** Opening EXCERPTED PASSAGE block **
Steady natural convection in a differentially heated cavity

This tutorial sets up buoyancy-driven flow in a closed, differentially heated square cavity – the classical de Vahl Davis benchmark [dVD83]. Unlike the earlier sphere tutorials, this case exercises MFIX-Exa’s energy equation and ideal-gas equation of state: buoyancy comes directly from a real density variation with temperature, not a linearized Boussinesq source term (MFIX-Exa has no Boussinesq mode). A grid-refinement study validates the computed Nusselt number against the benchmark.

Features

  • Buoyancy-driven fluid flow.

  • Ideal-gas equation of state in a sealed (closed) domain – mfix.constraint = IdealGasClosedSystem.

  • Steady-state pseudo-time advance.

  • Vertical hot/cold walls represented as an embedded boundary; adiabatic top/bottom walls handled as plain domain boundary conditions.

  • Quasi-2D domain using a thin, periodic spanwise (\(z\)) direction.

  • Grid-refinement study (\(64^2\), \(128^2\), \(256^2\)) with Richardson extrapolation of the wall Nusselt number, compared against de Vahl Davis [dVD83] and Hortmann et al. [HPericS90].
** Closing EXCERPTED PASSAGE block **
** Opening DATA EXCERPTS block **
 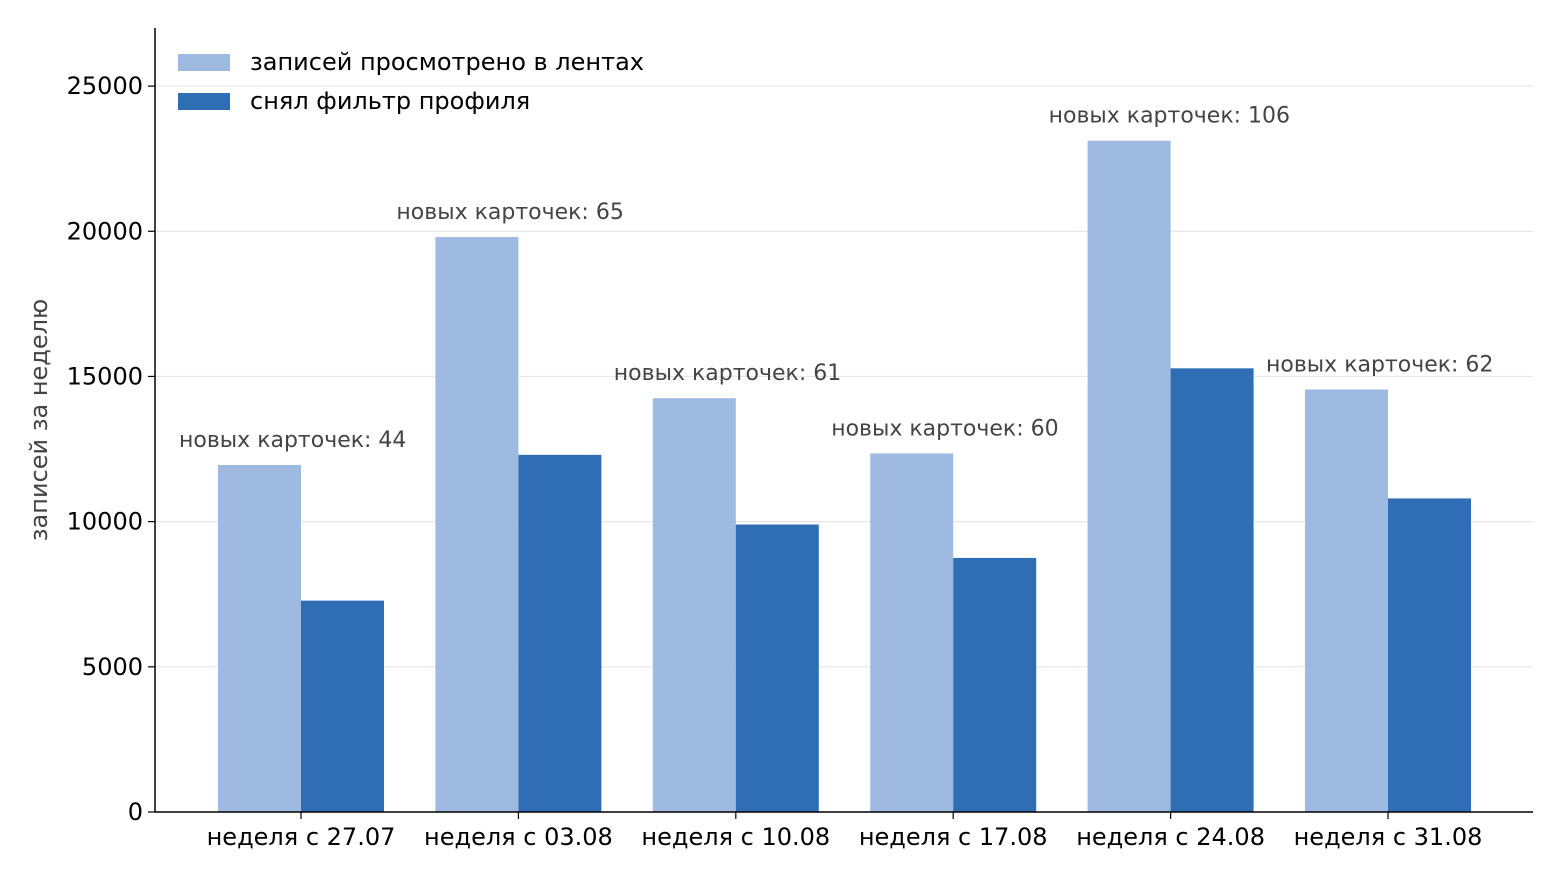 I want to click on bar-annotation: новых карточек: 62, so click(x=1380, y=366).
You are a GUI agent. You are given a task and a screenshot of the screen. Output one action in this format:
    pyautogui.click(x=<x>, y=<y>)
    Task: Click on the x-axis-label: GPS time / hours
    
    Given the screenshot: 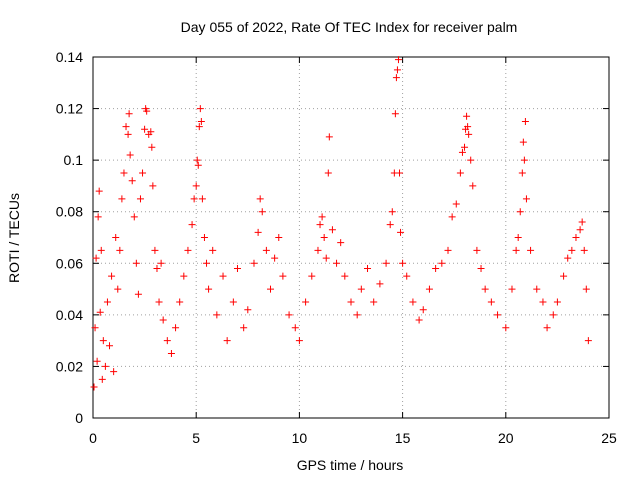 What is the action you would take?
    pyautogui.click(x=350, y=465)
    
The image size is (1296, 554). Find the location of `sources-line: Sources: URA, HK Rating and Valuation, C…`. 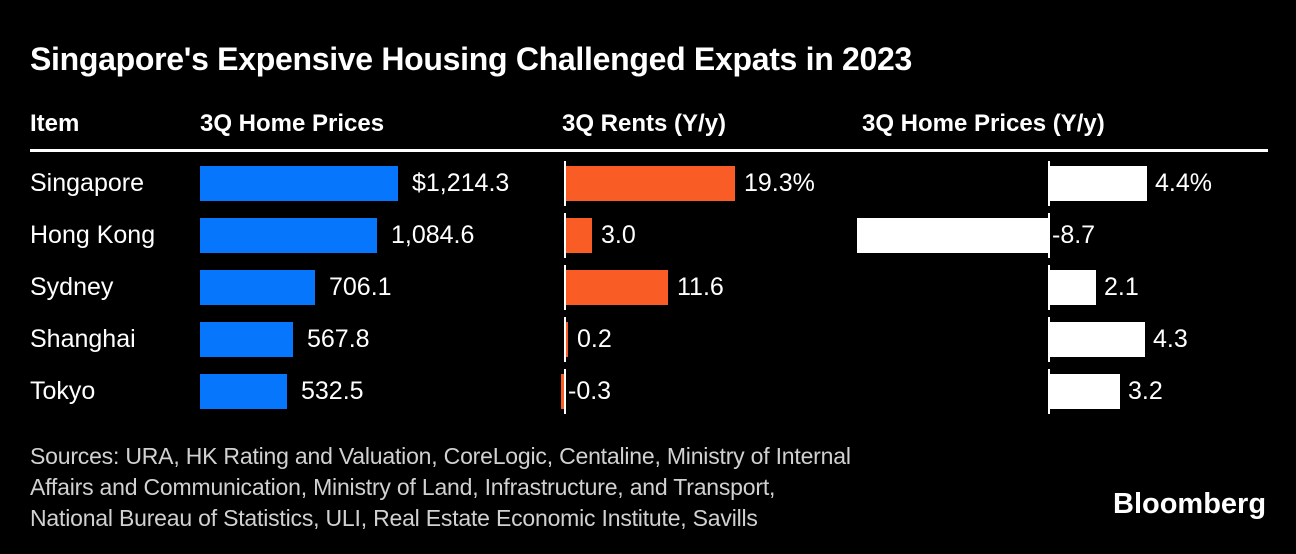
** Closing DATA EXCERPTS block **
- **REQUIRED TASKS**:
• A. Transcribe the natural convection tutorial from "Steady natural convection" up to and including "domain boundary conditions.".
• B. In the natural convection tutorial, why does buoyancy come from a real density variation with temperature instead of a linearized Boussinesq source term? Answer in one to three sentences.
• C. Resume the natural convection tutorial after its last line, the feature about the grid-refinement study.

- **SET OF ANSWERS**:
• A.
Steady natural convection in a differentially heated cavity

This tutorial sets up buoyancy-driven flow in a closed, differentially heated square cavity – the classical de Vahl Davis benchmark [dVD83]. Unlike the earlier sphere tutorials, this case exercises MFIX-Exa’s energy equation and ideal-gas equation of state: buoyancy comes directly from a real density variation with temperature, not a linearized Boussinesq source term (MFIX-Exa has no Boussinesq mode). A grid-refinement study validates the computed Nusselt number against the benchmark.

Features

  • Buoyancy-driven fluid flow.

  • Ideal-gas equation of state in a sealed (closed) domain – mfix.constraint = IdealGasClosedSystem.

  • Steady-state pseudo-time advance.

  • Vertical hot/cold walls represented as an embedded boundary; adiabatic top/bottom walls handled as plain domain boundary conditions.

• B. MFIX-Exa has no Boussinesq mode. The case therefore uses the energy equation and the ideal-gas equation of state, so buoyancy comes directly from the real change in density with temperature.

• C.
Case description

The cavity is a unit cube in \(x\)-\(y\) with characteristic length \(L=1\text{ m}\), thin and periodic in \(z\). The left (\(x=-0.5\)) and right (\(x=+0.5\)) walls are held at fixed temperatures \(T_h=310\text{ K}\) and \(T_l=290\text{ K}\). The top and bottom walls are adiabatic and no-slip. Gravity points in the \(-y\) direction. This case is characterized by the Rayleigh number (\(Ra\)) and Prandtl number (\(Pr\)):

\[Ra = \frac{g\,\beta\,\Delta T\,L^3}{\nu\,\alpha} = 1\times10^6, \qquad Pr = \frac{\mu c_p}{\kappa} = 0.717\]

where \(\beta=1/T_{ref}\) for an ideal gas fluid.

This setup is a near-Boussinesq validation case; therefore, the temperature difference is kept small relative to the reference temperature \(T_{ref} = 300\text{ K}\):

\[\frac{\Delta T}{T_{ref}} = \frac{20}{300} = 6.7\%\]

This approach keeps the ideal-gas solve close to the Boussinesq limit that the classical benchmark assumes. (A companion case at \(\Delta T/T_{ref}=120\%\), validating against the compressible benchmark of Le Quéré [LQWP+05] instead, is a natural extension – see below.)

The viscosity (\(\mu\)) and thermal conductivity (\(\kappa\)) are solved for from the target \(Ra\), \(Pr\), \(\Delta T\), and \(L\).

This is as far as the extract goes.